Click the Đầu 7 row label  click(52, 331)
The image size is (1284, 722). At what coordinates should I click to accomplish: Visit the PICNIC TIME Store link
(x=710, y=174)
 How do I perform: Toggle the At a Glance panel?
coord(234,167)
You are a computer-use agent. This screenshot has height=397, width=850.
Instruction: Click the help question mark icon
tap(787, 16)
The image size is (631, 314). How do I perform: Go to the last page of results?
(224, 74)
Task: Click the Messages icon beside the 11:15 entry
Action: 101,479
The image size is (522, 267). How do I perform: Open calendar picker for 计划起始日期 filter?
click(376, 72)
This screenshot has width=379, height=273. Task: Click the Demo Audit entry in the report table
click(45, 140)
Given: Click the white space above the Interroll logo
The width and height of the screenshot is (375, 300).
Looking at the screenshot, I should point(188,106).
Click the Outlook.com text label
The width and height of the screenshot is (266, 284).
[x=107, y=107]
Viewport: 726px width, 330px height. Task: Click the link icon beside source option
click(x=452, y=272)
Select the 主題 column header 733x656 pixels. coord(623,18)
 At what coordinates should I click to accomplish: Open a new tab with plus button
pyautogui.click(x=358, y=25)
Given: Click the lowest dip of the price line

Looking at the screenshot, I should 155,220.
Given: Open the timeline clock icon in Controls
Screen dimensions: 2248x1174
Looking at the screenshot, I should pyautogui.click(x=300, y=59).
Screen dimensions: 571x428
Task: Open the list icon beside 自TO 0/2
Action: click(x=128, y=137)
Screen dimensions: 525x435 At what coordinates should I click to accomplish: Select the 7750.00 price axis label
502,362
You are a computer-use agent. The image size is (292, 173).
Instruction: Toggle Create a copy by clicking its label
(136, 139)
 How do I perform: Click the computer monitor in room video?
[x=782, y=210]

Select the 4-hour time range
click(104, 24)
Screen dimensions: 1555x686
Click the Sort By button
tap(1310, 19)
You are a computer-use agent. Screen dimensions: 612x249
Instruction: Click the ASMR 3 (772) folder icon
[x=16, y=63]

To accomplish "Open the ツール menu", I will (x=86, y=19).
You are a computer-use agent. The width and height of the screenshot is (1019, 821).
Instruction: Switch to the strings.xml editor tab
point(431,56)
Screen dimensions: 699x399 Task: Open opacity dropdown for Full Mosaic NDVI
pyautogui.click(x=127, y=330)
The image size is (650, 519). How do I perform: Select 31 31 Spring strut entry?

+--

▶ Exercise goal:
Verbatim and in full, return the listing above.

▶ Result for this exercise:
Click the Đầu 7 row label  click(52, 331)
The image size is (1284, 722). At what coordinates should I click to accomplish: Visit the PICNIC TIME Store link
(x=710, y=174)
 How do I perform: Toggle the At a Glance panel?
coord(234,167)
You are a computer-use agent. This screenshot has height=397, width=850.
Instruction: Click the help question mark icon
tap(787, 16)
The image size is (631, 314). How do I perform: Go to the last page of results?
(224, 74)
Task: Click the Messages icon beside the 11:15 entry
Action: 101,479
The image size is (522, 267). How do I perform: Open calendar picker for 计划起始日期 filter?
click(376, 72)
This screenshot has width=379, height=273. Task: Click the Demo Audit entry in the report table
click(45, 140)
Given: Click the white space above the Interroll logo
The width and height of the screenshot is (375, 300).
Looking at the screenshot, I should point(188,106).
Click the Outlook.com text label
The width and height of the screenshot is (266, 284).
[x=107, y=107]
Viewport: 726px width, 330px height. Task: Click the link icon beside source option
click(x=452, y=272)
Select the 主題 column header 733x656 pixels. coord(623,18)
 At what coordinates should I click to accomplish: Open a new tab with plus button
pyautogui.click(x=358, y=25)
Given: Click the lowest dip of the price line

Looking at the screenshot, I should 155,220.
Given: Open the timeline clock icon in Controls
Screen dimensions: 2248x1174
Looking at the screenshot, I should pyautogui.click(x=300, y=59).
Screen dimensions: 571x428
Task: Open the list icon beside 自TO 0/2
Action: click(x=128, y=137)
Screen dimensions: 525x435 At what coordinates should I click to accomplish: Select the 7750.00 price axis label
502,362
You are a computer-use agent. The image size is (292, 173).
Instruction: Toggle Create a copy by clicking its label
(136, 139)
 How do I perform: Click the computer monitor in room video?
[x=782, y=210]

Select the 4-hour time range
click(104, 24)
Screen dimensions: 1555x686
Click the Sort By button
tap(1310, 19)
You are a computer-use agent. Screen dimensions: 612x249
Instruction: Click the ASMR 3 (772) folder icon
[x=16, y=63]

To accomplish "Open the ツール menu", I will (x=86, y=19).
You are a computer-use agent. The width and height of the screenshot is (1019, 821).
Instruction: Switch to the strings.xml editor tab
point(431,56)
Screen dimensions: 699x399 Task: Open opacity dropdown for Full Mosaic NDVI
pyautogui.click(x=127, y=330)
The image size is (650, 519). How do I perform: Select 31 31 Spring strut entry?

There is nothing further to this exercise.